Abstract

Cancer cachexia is characterized by irreversible muscle loss which is a critical factor in the prognosis of cancer patients. Myoblasts are myogenic precursor cells that are required to maintain skeletal muscle tissue. Previous studies reported that cancer-released factors deteriorate myoblast differentiation, which is one of the causes of cachexia-associated muscle wasting. We recently identified the myogenetic oligodeoxynucleotide, iSN04, which serves as an anti-nucleolin aptamer and promotes myogenesis.
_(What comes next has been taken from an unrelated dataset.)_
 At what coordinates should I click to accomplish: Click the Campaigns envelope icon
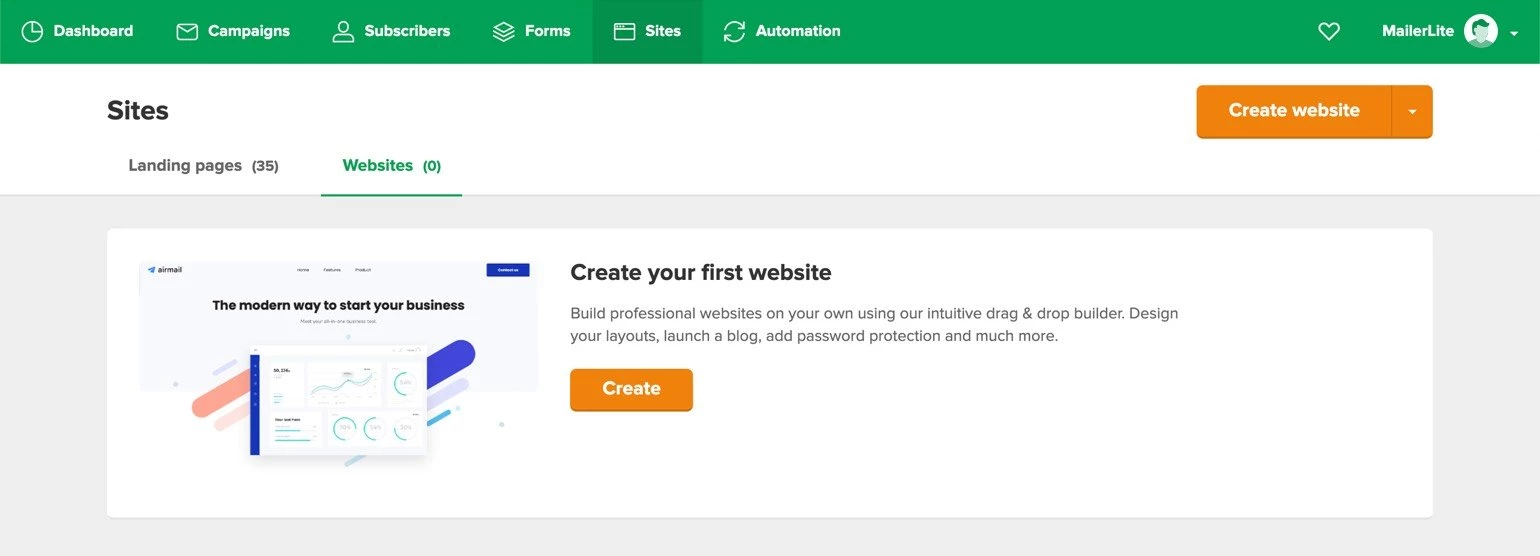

The present study investigated the effects of iSN04 on human myoblasts exposed to a conditioned medium (CM) of cancer cells. CM of colon cancer cell lines LoVo and HCT-116 significantly impaired myogenic differentiation and the myotube formation of human myoblasts by inducing the expression of inflammatory cytokines such as interleukin (IL)-1β and tumor necrosis factor-α (TNF-α); however, the CM of the colon fibroblast cell line CCD-18Co did not. Intriguingly, iSN04 completely reversed the deterioration of myoblast differentiation by LoVo-CM by upregulating MyoD and myogenin, and downregulating myostatin, IL-1β, and TNF-α. TNF-α, of which a high level was produced in LoVo, alone inhibited myogenic differentiation and induced IL-1β, IL-6, and IL-8 transcriptions of myoblasts; however, pre-treatment with iSN04 reversed TNF-α-induced cachectic phenotypic features. The results indicate that iSN04 protects myoblasts against the effects of cancer-released factors and maintains their myogenic activity. This study provides a novel therapeutic strategy to prevent muscle loss associated with cancer cachexia.